# Differential Geometry Question

1. Nov 20, 2009

### Sistine

1. The problem statement, all variables and given/known data
Consider the following parametrization of a Torus:

$$\sigma(u,v)=((R+r\cos u)\cos v, (R+r\cos u)\sin v, r\sin u)$$

$$R>r,\quad (u,v)\in [0,2\pi)^2$$

1. Compute the Gauss map at a given point.

2. What are the eigenvalues of that map in the base $$(\partial_1\sigma,\partial_2\sigma)$$?

2. Relevant equations

$$\partial_1\sigma=\frac{\partial\sigma}{\partial u}$$

$$\partial_2\sigma=\frac{\partial\sigma}{\partial v}$$

The Gauss map is defined as:

$$N(u,v)=\frac{\partial_1\sigma\times\partial_2\sigma}{|\partial_1\sigma\times\partial_2\sigma|}$$

3. The attempt at a solution
Computing the Gauss map at a point $$p$$ is straightforward enough. But I'm not sure what part 2 of the question is asking me to do.
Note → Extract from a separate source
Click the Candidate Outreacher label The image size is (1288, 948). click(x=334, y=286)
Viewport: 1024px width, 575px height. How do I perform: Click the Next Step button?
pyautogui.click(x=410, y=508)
How can I visualize the map as a matrix operator in a certain basis so that I can compute its eigenvalues?

2. Nov 20, 2009

### Dick

They have to mean the eigenvalues of the derivative of the Gauss map, dN, the mapping between the tangent spaces of the plane and the torus.

3. Nov 20, 2009

### Sistine

Perhaps your right. The image of the Gauss map at a point is perpendicular to the tangent space at that point , so that no linear combination of $$\partial_1\sigma$$, $$\partial_2\sigma$$ could ever represent N at that point. However is it possible to represent the map N:R2->R3 as a matrix? I'll try to find out if there is an error in the question.